O terminal de cruzeiros do porto de Portimão vai receber investimentos «significativos» após ser integrado na Administração do Porto de Sines (APS), o que poderá acontecer a partir de outubro, potenciando o desenvolvimento do turismo na região.

Em entrevista hoje à agência Lusa, o presidente da APS, João Franco, afirmou que «o Algarve tem, obviamente, potencial e o porto mais adequado é Portimão».

João Franco, que lidera o porto alentejano há pouco mais de um mês, após suceder a Lídia Sequeira, considerou que uma das marcas da sua gestão passará pela integração do porto de Portimão, bem como o de Faro, na alçada da APS. «Estamos a tratar de preparar a legislação a ser submetida ao Governo para tomarmos conta, por assim dizer, desses dois portos. Penso que em outubro teremos isso perfeitamente concluído», avançou.

Assumir a responsabilidade pelos dois portos algarvios, que estão ainda integrados no Instituto Portuário e dos Transportes Marítimos (IPTM), implica para a APS «alguns anos de algum investimento, com algum significado».

O segmento dos navios de cruzeiro é uma novidade para o porto de Sines, ao contrário da atividade do cais comercial de Faro, embora a uma escala mais reduzida.

«Estamos a falar de 500 mil toneladas, qualquer coisa assim parecida. À nossa escala, é muito pouco. Mas, para a economia local é importante. E para o país», por se tratar de exportações, explicou João Franco.

No porto da capital algarvia, de onde sai, entre outros produtos, o cimento produzido na fábrica da Cimpor em Loulé, estão previstos investimentos no sentido de «melhorar as condições de movimentação de mercadorias».

O investimento no cais de cruzeiros de Portimão é encarado pelo responsável como uma «obrigação» da APS, enquanto empresa pública, uma vez que pode «contribuir muito» para a dinamização do turismo, uma atividade «absolutamente essencial» no Algarve.

«Para nós, pode não ser um grande negócio. E não é certamente», assumiu.

O desenvolvimento deste cais tem sido uma reivindicação do município de Portimão, que, em abril, estimava um movimento de cerca de 35 mil passageiros no porto até ao final do ano, nas 55 escalas de navios de cruzeiros agendadas.

Questionado sobre se poderá haver turismo de cruzeiros em Sines, João Franco revelou que «há uma tentativa programada para 2014», de um «navio pequeno», mas que não deverá ser um negócio com «muito significado».

Estudo para viabilizar obras quase pronto

O responsável adiantou ainda à Lusa que o estudo que poderá viabilizar a aprovação, pelo Governo, do alargamento do cais de contentores de Sines para 1.230 metros fica pronto este mês,.

Atualmente, está a decorrer o concurso para o alargamento do cais de 720 para 940 metros, o que permitirá atingir os 1,3 milhões de TEU (unidade equivalente a um contentor de 20 pés), mas a concessionária do terminal (PSA Sines) já requereu a extensão para 1.230 metros, alcançando os dois milhões de TEU.

A concretização do investimento está dependente da aprovação do Governo, que pretende que a decisão seja sustentada num estudo «muito completo e inatacável». «Há vontade política de aceder ao que a PSA requereu. Só que, para que uma decisão destas não seja depois criticada no âmbito do Tribunal de Contas, tem de estar muito sustentada», explicou.

▶ Dados do exercício:
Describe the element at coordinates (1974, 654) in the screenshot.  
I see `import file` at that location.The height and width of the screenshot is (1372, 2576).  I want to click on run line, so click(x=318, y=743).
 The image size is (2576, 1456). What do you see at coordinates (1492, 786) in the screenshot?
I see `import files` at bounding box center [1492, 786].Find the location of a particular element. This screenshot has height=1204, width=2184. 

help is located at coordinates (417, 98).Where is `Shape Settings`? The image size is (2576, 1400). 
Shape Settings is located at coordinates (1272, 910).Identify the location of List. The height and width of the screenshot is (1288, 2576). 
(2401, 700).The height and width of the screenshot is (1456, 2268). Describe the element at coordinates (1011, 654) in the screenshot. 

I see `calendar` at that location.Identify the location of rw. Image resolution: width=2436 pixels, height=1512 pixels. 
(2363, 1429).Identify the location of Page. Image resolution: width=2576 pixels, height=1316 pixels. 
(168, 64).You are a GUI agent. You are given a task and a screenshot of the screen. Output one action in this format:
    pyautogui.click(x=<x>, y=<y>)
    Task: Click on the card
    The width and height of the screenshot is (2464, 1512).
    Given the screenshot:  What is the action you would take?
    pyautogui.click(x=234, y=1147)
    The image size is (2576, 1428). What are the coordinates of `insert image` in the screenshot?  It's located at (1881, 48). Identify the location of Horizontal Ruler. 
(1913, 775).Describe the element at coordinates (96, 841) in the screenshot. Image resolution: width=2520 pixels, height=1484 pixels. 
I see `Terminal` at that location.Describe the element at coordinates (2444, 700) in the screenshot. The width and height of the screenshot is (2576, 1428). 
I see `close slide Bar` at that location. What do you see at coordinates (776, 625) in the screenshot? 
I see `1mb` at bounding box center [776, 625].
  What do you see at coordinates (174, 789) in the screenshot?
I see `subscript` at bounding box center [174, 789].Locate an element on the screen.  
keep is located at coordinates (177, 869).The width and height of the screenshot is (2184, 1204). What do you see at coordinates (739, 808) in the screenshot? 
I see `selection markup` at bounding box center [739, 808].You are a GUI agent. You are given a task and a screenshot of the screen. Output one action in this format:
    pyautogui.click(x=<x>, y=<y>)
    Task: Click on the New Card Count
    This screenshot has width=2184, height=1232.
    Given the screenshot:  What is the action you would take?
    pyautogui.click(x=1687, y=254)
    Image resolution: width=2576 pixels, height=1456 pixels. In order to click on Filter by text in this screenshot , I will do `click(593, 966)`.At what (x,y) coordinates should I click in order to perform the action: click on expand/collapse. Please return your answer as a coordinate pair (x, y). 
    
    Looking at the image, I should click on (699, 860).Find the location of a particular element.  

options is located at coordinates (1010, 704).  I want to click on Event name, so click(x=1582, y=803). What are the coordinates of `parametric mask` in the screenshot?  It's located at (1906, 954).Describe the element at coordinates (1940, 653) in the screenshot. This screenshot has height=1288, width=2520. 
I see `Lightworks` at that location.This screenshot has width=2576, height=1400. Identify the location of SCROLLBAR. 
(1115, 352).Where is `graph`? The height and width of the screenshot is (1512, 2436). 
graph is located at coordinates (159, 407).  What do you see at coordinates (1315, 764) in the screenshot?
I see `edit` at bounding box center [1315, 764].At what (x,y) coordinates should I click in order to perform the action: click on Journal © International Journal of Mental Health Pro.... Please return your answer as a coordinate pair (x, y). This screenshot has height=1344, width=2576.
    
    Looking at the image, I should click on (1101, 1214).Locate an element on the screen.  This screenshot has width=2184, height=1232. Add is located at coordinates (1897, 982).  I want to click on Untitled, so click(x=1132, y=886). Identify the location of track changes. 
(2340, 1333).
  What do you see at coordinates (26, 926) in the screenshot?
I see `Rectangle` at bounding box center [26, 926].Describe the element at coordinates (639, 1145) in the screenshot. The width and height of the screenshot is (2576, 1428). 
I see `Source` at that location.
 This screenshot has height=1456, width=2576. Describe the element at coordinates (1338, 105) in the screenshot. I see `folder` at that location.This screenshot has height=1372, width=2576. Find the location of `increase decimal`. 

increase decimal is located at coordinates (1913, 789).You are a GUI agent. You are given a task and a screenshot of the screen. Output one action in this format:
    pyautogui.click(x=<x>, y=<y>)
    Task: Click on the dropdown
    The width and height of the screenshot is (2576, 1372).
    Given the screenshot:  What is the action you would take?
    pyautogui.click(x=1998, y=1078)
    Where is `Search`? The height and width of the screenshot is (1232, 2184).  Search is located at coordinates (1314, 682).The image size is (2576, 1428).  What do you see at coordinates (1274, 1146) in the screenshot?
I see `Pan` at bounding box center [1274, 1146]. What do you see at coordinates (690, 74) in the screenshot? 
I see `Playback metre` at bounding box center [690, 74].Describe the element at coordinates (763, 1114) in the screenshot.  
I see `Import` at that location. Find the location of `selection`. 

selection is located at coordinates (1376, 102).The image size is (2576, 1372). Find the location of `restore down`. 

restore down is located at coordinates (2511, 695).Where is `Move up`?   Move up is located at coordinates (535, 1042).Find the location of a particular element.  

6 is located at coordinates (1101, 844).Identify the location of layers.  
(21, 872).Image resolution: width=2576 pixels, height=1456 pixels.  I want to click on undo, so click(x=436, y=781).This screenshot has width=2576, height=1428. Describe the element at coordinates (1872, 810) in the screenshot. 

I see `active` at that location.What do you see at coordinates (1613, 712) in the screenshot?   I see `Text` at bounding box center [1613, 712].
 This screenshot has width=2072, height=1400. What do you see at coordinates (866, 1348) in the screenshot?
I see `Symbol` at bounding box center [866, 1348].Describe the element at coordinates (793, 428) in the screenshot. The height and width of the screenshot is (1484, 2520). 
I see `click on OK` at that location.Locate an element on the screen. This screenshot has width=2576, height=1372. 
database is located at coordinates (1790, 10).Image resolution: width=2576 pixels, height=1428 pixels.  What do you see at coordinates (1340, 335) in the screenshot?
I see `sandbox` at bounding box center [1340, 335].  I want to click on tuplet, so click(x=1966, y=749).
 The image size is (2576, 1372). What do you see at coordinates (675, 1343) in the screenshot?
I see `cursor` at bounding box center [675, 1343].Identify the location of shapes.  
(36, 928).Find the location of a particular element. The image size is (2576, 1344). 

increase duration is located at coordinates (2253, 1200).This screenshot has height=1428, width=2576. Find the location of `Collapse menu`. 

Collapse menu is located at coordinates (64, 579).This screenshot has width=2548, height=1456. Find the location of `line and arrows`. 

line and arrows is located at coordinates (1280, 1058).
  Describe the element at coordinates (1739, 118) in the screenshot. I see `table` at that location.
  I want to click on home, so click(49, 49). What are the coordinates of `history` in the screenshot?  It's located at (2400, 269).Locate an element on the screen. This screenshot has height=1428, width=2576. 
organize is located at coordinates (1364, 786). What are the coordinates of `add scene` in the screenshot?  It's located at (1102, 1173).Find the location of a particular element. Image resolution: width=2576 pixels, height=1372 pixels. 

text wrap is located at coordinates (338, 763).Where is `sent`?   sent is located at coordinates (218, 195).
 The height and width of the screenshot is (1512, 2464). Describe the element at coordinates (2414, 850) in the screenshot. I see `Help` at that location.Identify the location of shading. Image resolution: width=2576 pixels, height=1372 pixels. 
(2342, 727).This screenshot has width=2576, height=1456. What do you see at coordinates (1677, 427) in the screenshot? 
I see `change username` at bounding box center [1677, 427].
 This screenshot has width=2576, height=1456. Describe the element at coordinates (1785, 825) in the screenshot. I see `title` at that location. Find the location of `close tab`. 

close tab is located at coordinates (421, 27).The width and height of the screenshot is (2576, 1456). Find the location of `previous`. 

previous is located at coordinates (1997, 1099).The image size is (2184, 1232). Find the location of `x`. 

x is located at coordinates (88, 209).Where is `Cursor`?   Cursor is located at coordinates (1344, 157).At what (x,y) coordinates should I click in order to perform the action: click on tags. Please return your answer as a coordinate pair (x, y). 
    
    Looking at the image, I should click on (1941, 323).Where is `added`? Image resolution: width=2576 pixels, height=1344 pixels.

▶ Lista de tarefas:
a) Responda a estas perguntas sobre o excerto:
(i) A quem sucedeu João Franco na liderança da APS?
(ii) Quantas escalas de navios de cruzeiro estavam agendadas em Portimão, segundo a estimativa do município em abril?
(iii) Para quantos metros pediu a PSA Sines a extensão do cais de contentores?
b) Passe para uma lista o parágrafo do excerto que começa por «Atualmente, está a decorrer o concurso», mantendo os factos principais.

▶ Respostas por número:
a)
(i) A Lídia Sequeira.
(ii) 55 escalas.
(iii) Para 1.230 metros.

b)
- Está a decorrer o concurso para alargar o cais de 720 para 940 metros.
- Com esse alargamento será possível atingir 1,3 milhões de TEU (unidade equivalente a um contentor de 20 pés).
- A concessionária do terminal, a PSA Sines, já pediu a extensão para 1.230 metros, o que permitiria chegar aos dois milhões de TEU.